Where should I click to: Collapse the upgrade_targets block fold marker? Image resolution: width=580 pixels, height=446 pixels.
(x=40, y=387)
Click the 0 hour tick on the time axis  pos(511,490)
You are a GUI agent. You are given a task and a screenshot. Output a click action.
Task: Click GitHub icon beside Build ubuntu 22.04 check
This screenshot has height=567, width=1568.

★ ★ ★ ★

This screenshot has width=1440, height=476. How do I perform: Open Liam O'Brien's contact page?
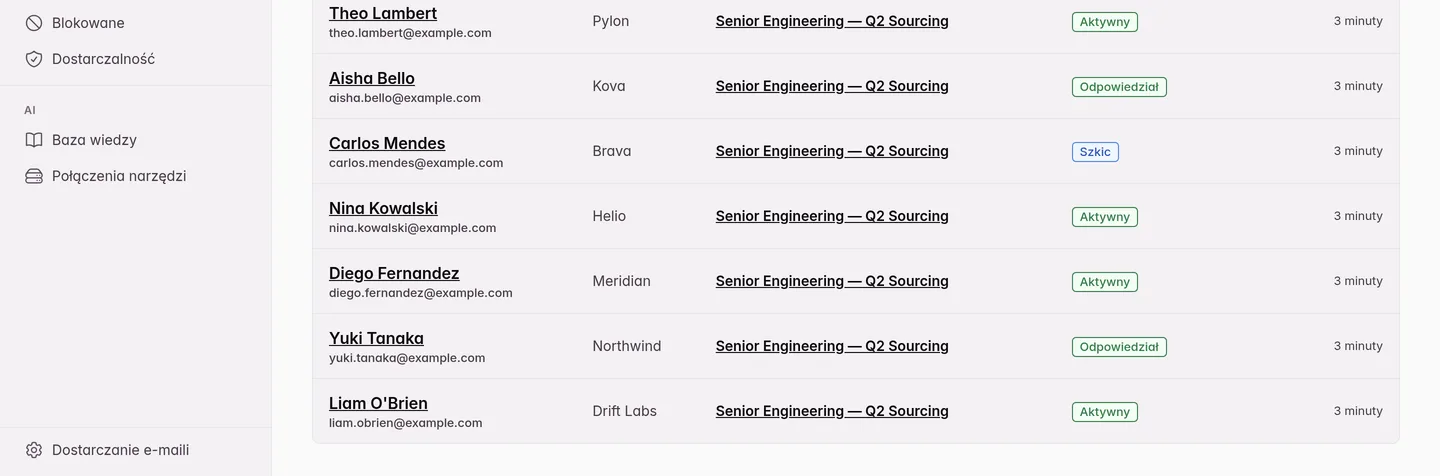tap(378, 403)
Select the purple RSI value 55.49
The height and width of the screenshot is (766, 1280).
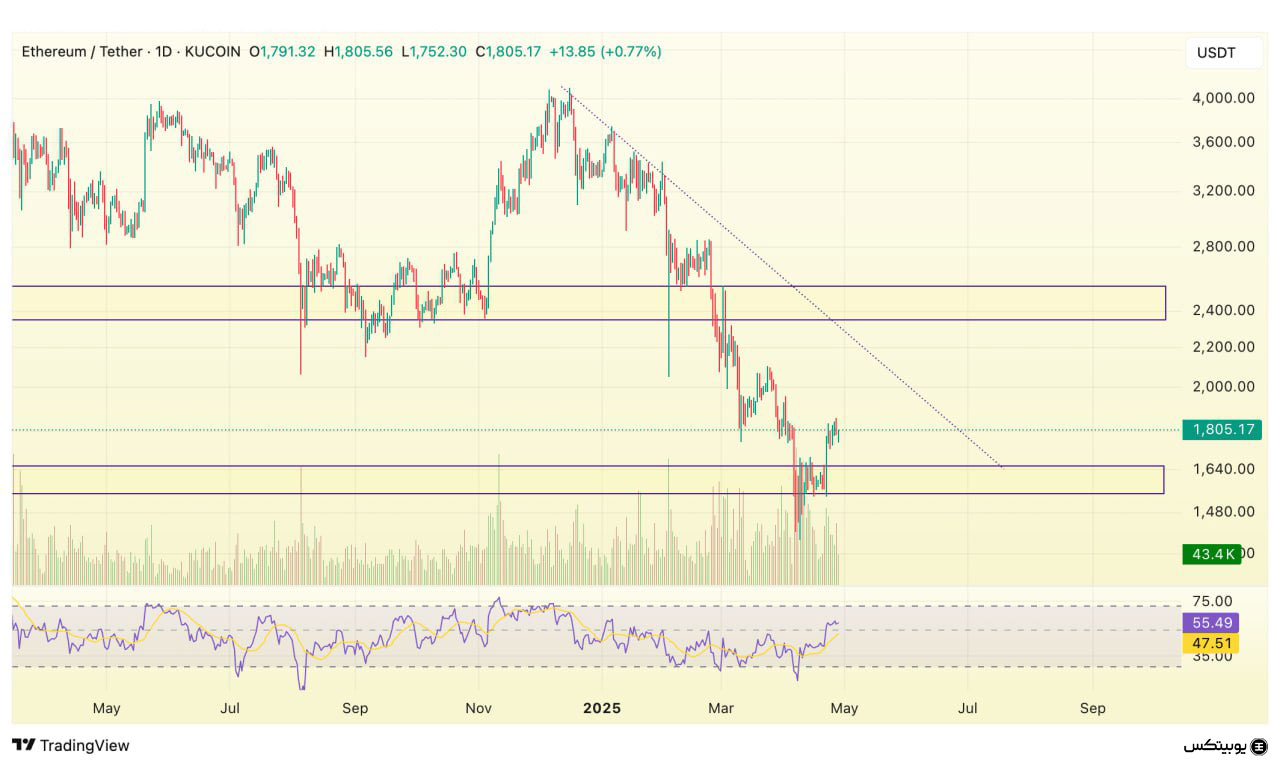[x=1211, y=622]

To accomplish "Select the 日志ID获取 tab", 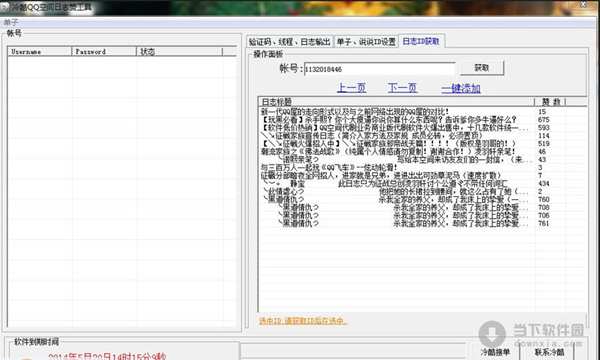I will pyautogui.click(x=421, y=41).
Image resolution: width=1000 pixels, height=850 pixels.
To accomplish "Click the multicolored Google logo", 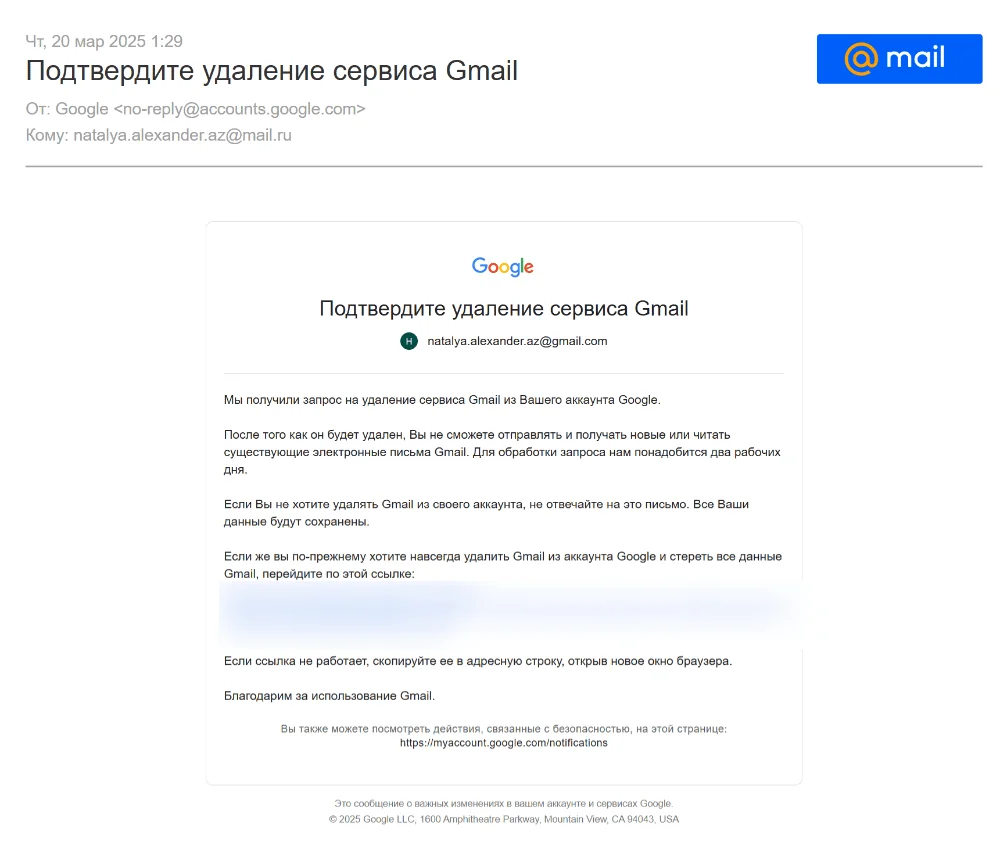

★ ★ ★ ★

§ Instructions to follow:
Among the records above, extract exactly the lines from the line with "Where should I" to the line with "This screenshot has height=567, width=1568.", both lines included, and leave out the rest.

§ Expected output:
Where should I click to: Collapse the upgrade_targets block fold marker? Image resolution: width=580 pixels, height=446 pixels.
(x=40, y=387)
Click the 0 hour tick on the time axis  pos(511,490)
You are a GUI agent. You are given a task and a screenshot. Output a click action.
Task: Click GitHub icon beside Build ubuntu 22.04 check
This screenshot has height=567, width=1568.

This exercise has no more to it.